### YOUR INSTRUCTIONS
Copy the stretch of the sequence-counting passage below, from "if(j!=k) dp[i][j]+=dp[i-1][k]" through "using arrays ?".

### PASSAGE SHOWN
If first and last character are '0' and '1'
dp[1][0]=1 , dp[1][1]=1
for(int i=2;i<N;i++)
for(int j=0;j<M;j++)
for(int k=0;k<M;k++)
if(j!=k) dp[i][j]+=dp[i-1][k]
So final answer would summation dp[n-1][i] , i!=1
Problem:
Here length N is too large around 10^15 and M is around 128, how find the number of permutation without using arrays ?

Assume M is fixed. Let D(n) be the number of sequences of length n with no repeated characters where the first and last character differ (but are fixed). Let S(n) be the number of sequences of length n where the first and last characters are the same (but are fixed).
For example, D(6) is the number of strings of the form a????b (for some a and b -- noting that for counting it doesn't matter which two characters we chose, and where the ? represent other characters). Similarly, S(6) is the number of strings of the form a????a.
Consider a sequence of length n>3 of the form a....?b. The ? can be any of m-1 characters (anything except b). One of these is a. So D(n) = S(n-1) + (m-2)D(n-1). Using a similar argument, one can figure out that S(n) = (M-1)D(n-1).

### STORED ROWS
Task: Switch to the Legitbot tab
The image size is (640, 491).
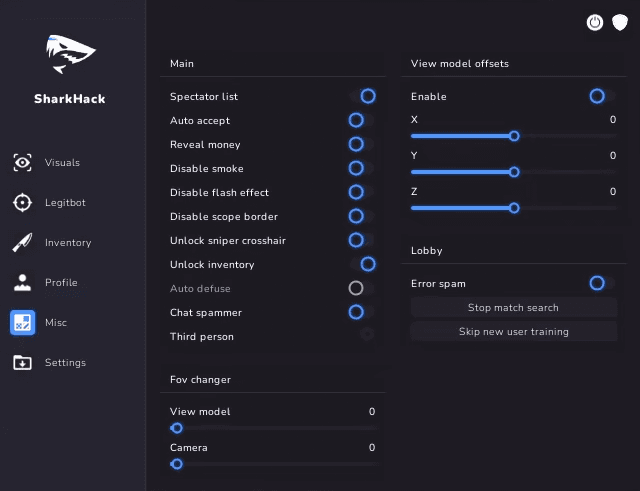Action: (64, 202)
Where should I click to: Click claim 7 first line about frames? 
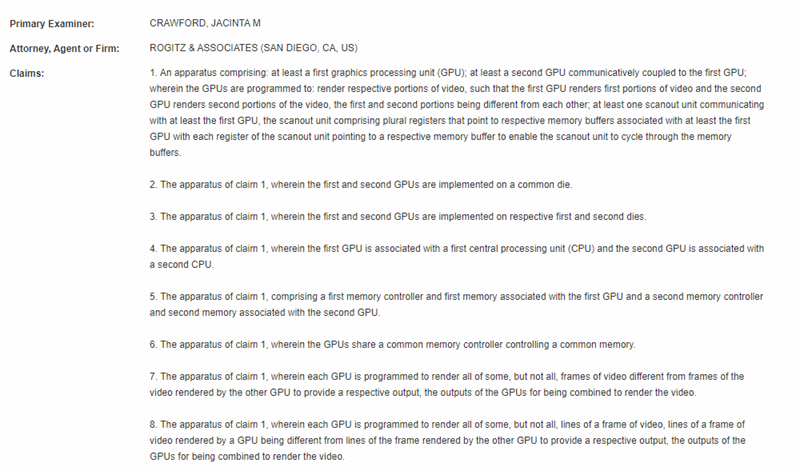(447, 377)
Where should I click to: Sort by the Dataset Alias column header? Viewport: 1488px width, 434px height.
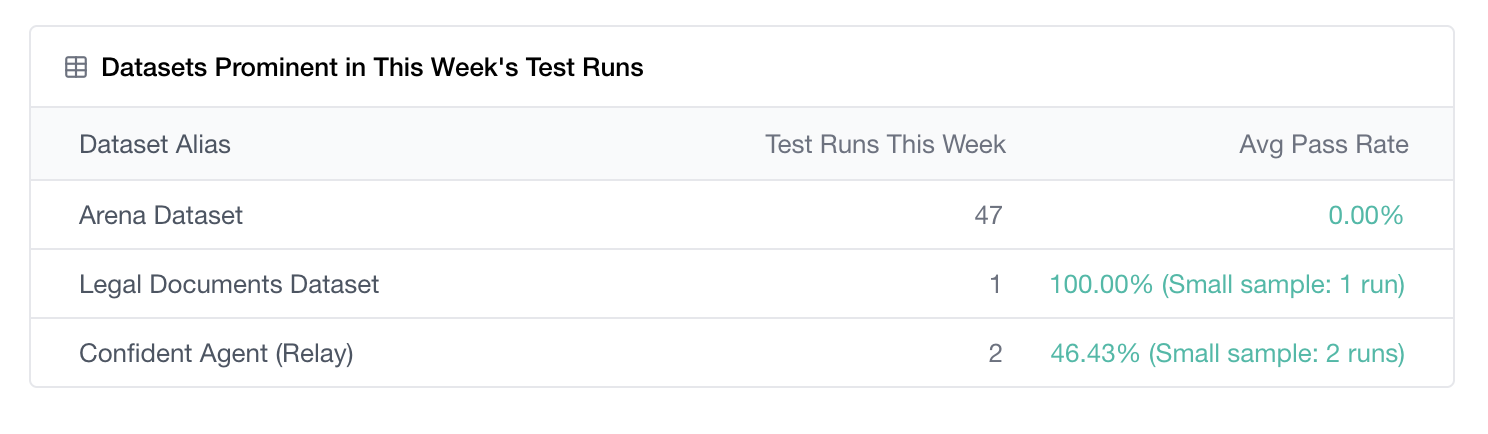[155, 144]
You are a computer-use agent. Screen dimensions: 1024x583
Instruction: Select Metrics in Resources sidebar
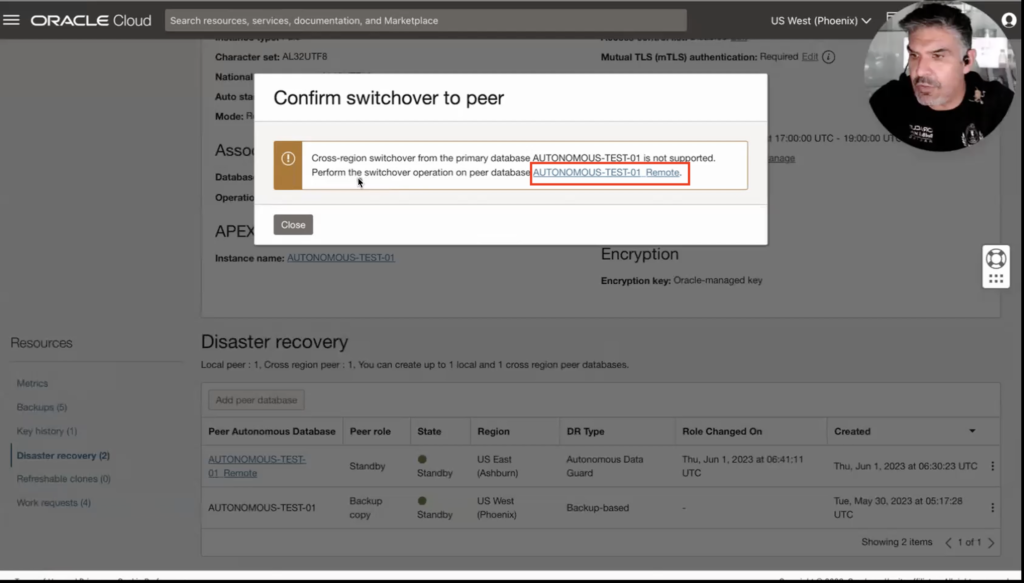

### COMPLETE RESPONSE
if(j!=k) dp[i][j]+=dp[i-1][k]
So final answer would summation dp[n-1][i] , i!=1
Problem:
Here length N is too large around 10^15 and M is around 128, how find the number of permutation without using arrays ?